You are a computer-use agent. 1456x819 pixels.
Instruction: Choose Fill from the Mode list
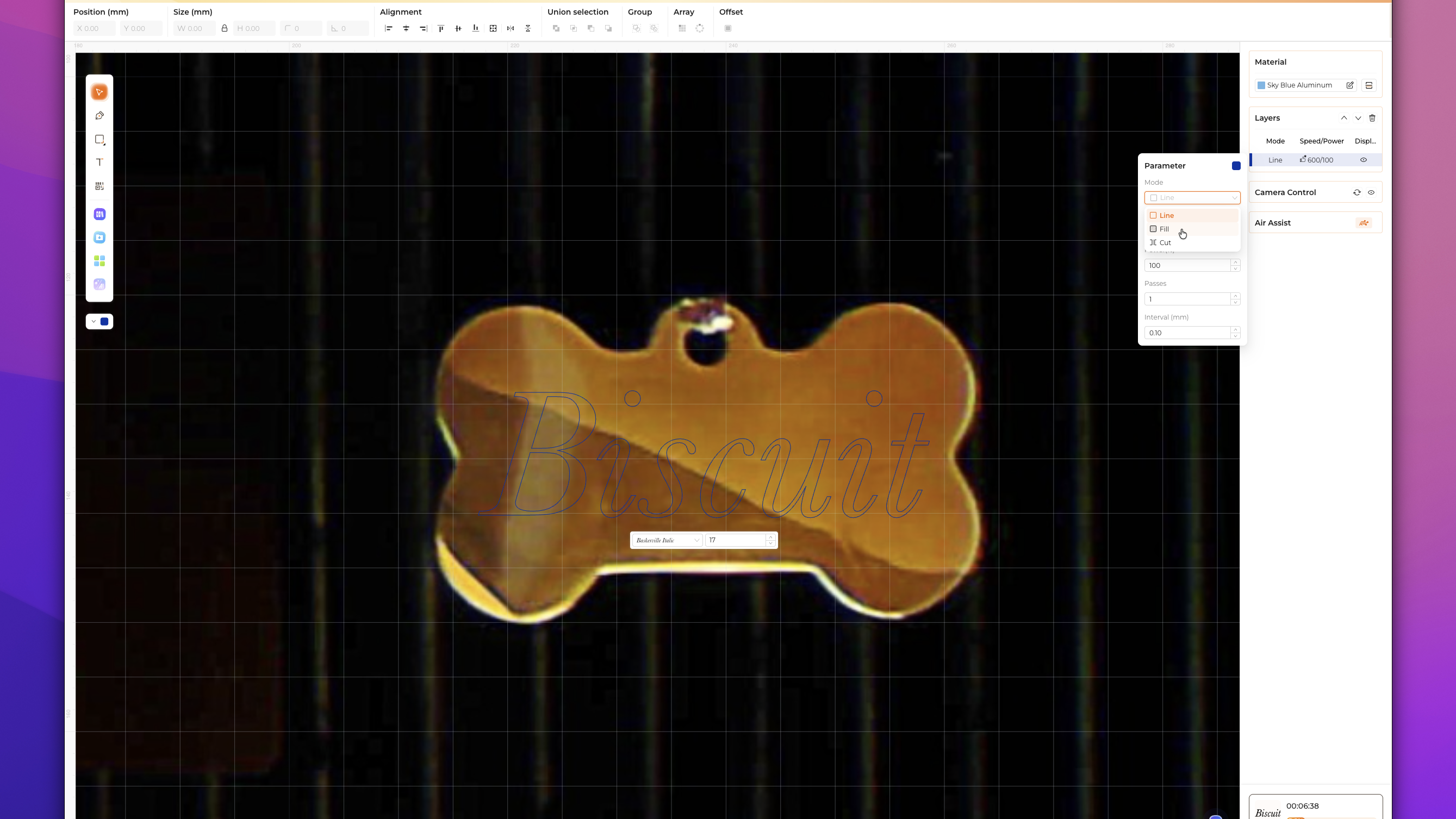tap(1164, 229)
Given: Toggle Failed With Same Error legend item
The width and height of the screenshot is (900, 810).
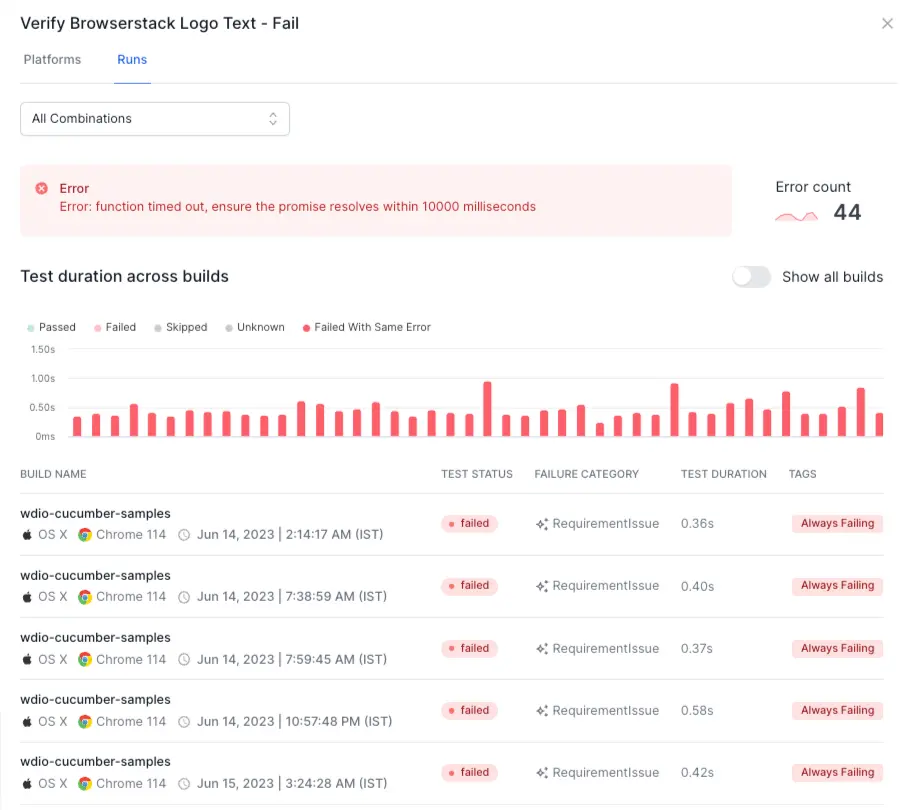Looking at the screenshot, I should pyautogui.click(x=366, y=327).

○ ○ ○ ○ ○ ○ ○

Could you rewrite every line of the rows above as a Markdown table with the columns No. and Line, skipping blank lines and leaving the pictures out?

| No. | Line |
|---|---|
| 1 | You are a computer-use agent. 1456x819 pixels. |
| 2 | Instruction: Choose Fill from the Mode list |
| 3 | tap(1164, 229) |
| 4 | Given: Toggle Failed With Same Error legend item |
| 5 | The width and height of the screenshot is (900, 810). |
| 6 | Looking at the screenshot, I should pyautogui.click(x=366, y=327). |